Os dados expostos são muito mais amplos do que os contidos no canal oficial de consulta de informações de servidores, o Portal da Transparência. Nele, só é possível ter acesso à cidade na qual o servidor está lotado, sua data de ingresso no serviço público, o salário bruto e as viagens realizadas a serviço.

Promessa de Segurança
O compromisso do Ministério da Economia era que o sistema do Clube de Descontos forneceria apenas informações básicas quando as empresas pesquisassem um CPF: se a pessoa é ou não servidora, aposentada ou pensionista do serviço público federal.

“Garantimos que nenhuma empresa terá acesso à base de dados pessoais, será uma escolha do servidor se inscrever nos clubes credenciados, assim como ocorre em um cadastro on-line de site de compras”, disse a diretora do Departamento de Remuneração e Benefícios do ministério, Ana Carolina Dal Ben, em entrevista ao Portal do Servidor, um site do governo federal, no último dia 10 de dezembro.

O Clube de Descontos do Ministério da Economia tem sido, como o Metrópoles revelou, alvo de procedimentos no TCU desde que o edital foi lançado, em agosto do ano passado, justamente por causa da preocupação com a segurança dos dados de mais de 1 milhão de pessoas. Em todas as oportunidades, porém, a pasta negou que o perigo de vazamento existisse.

Nicho de vendas
As empresas selecionadas pelo Ministério da Economia para oferecer descontos aos servidores ativos e inativos, além de pensionistas, ganharam a oportunidade de oferecer serviços a um dos segmentos com maior poder aquisitivo da sociedade. No próprio edital divulgado pela pasta, há um gráfico mostrando que mais de um quarto dos funcionários públicos federais recebe salário superior a R$ 13 mil. Veja:

Reprodução/DOU

O enorme poder de compra dos servidores – em 2019, a União pagou R$ 319 bilhões em salários – é o atrativo oferecido pelo governo a essas empresas. Não está previsto que o governo ou os servidores paguem qualquer quantia para participar do Clube de Descontos – tampouco que forneçam dados sigilosos como parte do desconto financeiro.

O programa
O serviço formulado pela pasta de Paulo Guedes tem como objetivo oferecer vantagens aos servidores na compra de viagens, hospedagem, alimentação, serviços de saúde e educação. O chamamento, cujo resultado foi divulgado em dezembro passado, selecionou cinco empresas – de 10 que se candidataram – para anunciar ofertas a toda folha de pagamento do governo federal. Segundo o Ministério da Economia, a previsão é que o clube seja aberto oficialmente no próximo dia 19 de abril.

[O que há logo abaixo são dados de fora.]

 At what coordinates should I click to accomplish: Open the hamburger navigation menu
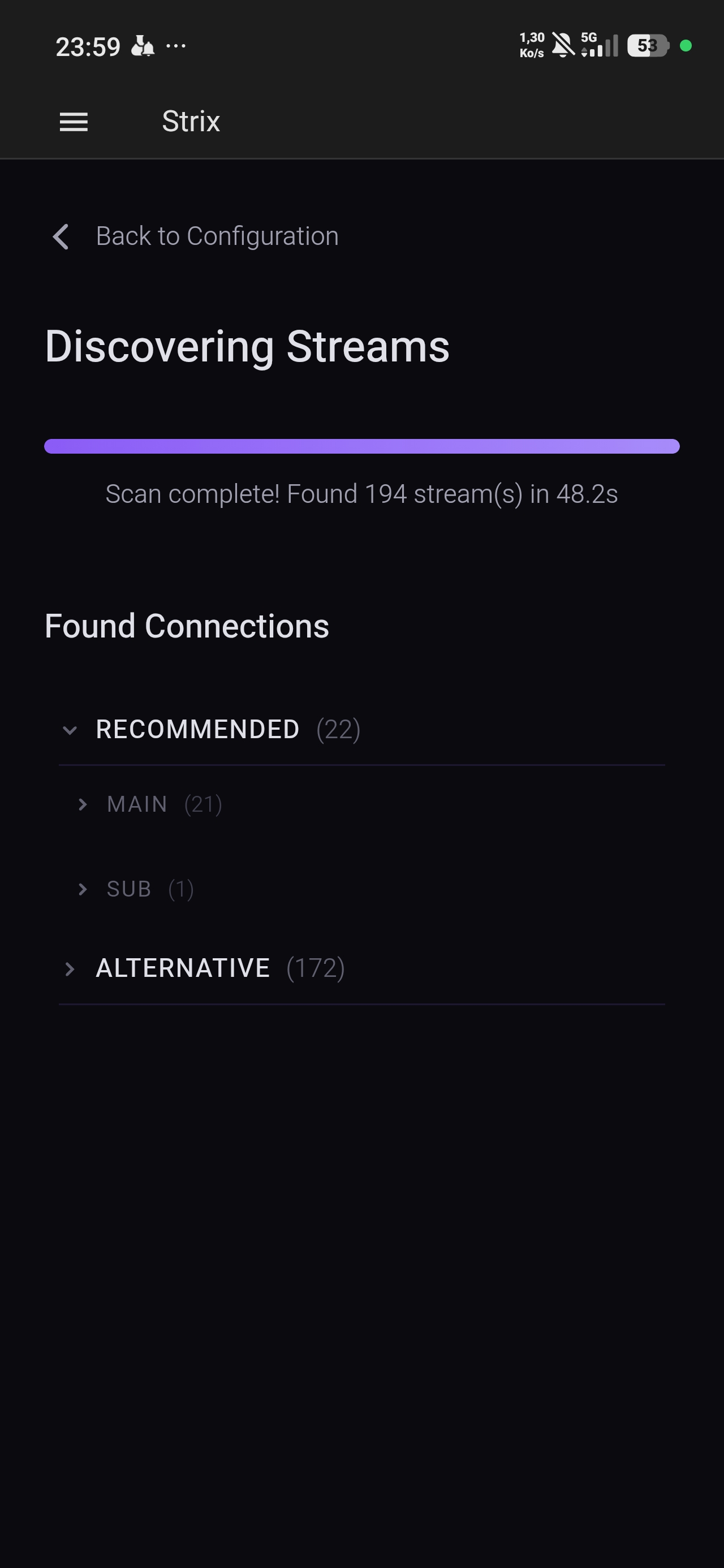pyautogui.click(x=74, y=122)
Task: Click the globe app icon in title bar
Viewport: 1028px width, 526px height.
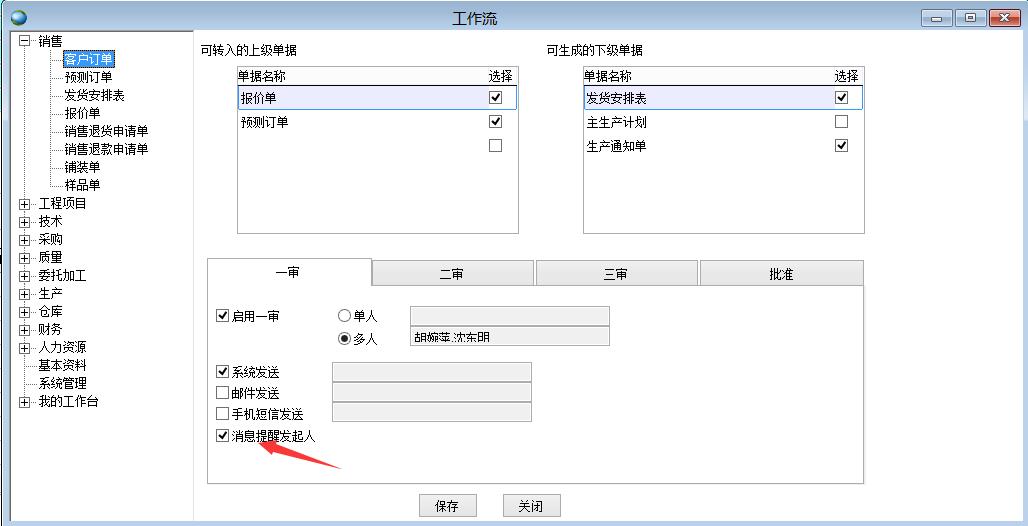Action: pos(19,18)
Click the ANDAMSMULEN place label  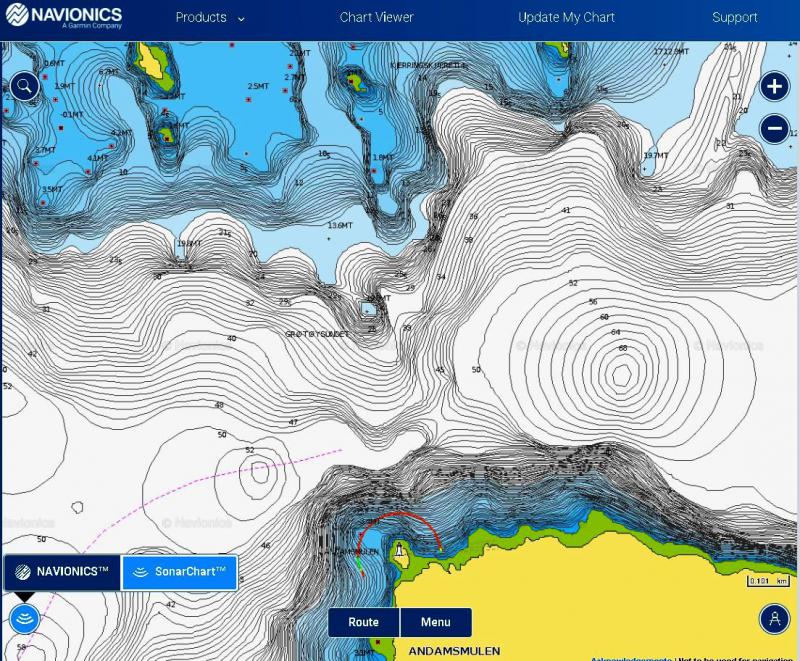point(454,651)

O Edital nº 03/2019 do Ministério da Economia determina que “não haverá repasse, pela APF [Administração Pública Federal], de informações pessoais de servidores públicos, aposentados ou pensionistas;”, mas o sistema informa não só dados pessoais (como o número de registro no Siape), mas até informações que podem comprometer a segurança de pessoas e missões.

Sem resposta
O Metrópoles entrou em contato com o Ministério da Economia para questionar as falhas de segurança no sistema do Clube de Descontos. A pasta não respondeu até a publicação desta reportagem. O espaço continua aberto.